L’État doit faire confiance aux territoires pour être des précurseurs et des démonstrateurs. Pour ensuite passer à échelle.

Impossible de parler numérique responsable sans évoquer la 5G. Quel est votre avis sur le passage à cette technologie ?

Tout d’abord, il existe deux 5G qui n’ont rien à voir entre elles. Et c’est important de le préciser. L’une est sur la fréquence 3,5 GHz et l’autre sur les bandes des 26 GHz. Aujourd’hui la 3,5 GHz est déjà présente. Et pour moi elle n’est pas plus nocive d’un point de vue énergétique ou de santé que la 4G actuelle. Elle consomme même moins, c’est la bonne nouvelle. En revanche, pour la 26 GHz qui va arriver, c’est bien plus problématique. Cette nouvelle 5G, qu’on aurait dû appeler différemment, va impliquer le déploiement de nombreux petits relais pour amplifier le signal. C’est ce qu’on appelle les “Small Cell”. Et c’est un problème.

Pourquoi ?

Premièrement, car la consommation énergétique va augmenter. Et deuxièmement, du point de vue sanitaire nous n’avons aucune étude sur le sujet. Et tout est encore très flou concernant les cibles et les usages pour ce type de technologie. Je reste donc très prudent. Je demande que le principe de précaution soit respecté sur la 26 GHz. En soi, je n’ai rien contre son implantation si elle est bien étudiée. Pour des usages professionnels, dans une zone économique où des entreprises en ont réellement besoin par exemple.

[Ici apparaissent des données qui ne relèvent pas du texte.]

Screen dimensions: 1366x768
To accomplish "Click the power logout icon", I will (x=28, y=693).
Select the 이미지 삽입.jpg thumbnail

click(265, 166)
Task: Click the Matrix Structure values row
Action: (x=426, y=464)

Qu’est-il ressorti du débat public que vous avez organisé sur le sujet à Nantes ?

Concrètement sur le territoire nantais nous avons déployé un observatoire des ondes avec une cinquantaine de capteurs qui remonteront les données en temps réel sur un site web accessible à tous. Ça sera opérationnel fin novembre. Afin de répondre au principe de transparence. A date, on est bien en deçà des seuils maximum autorisés. Si ces mêmes seuils sont appelés à être dépassés, les opérateurs devront revoir leur copie.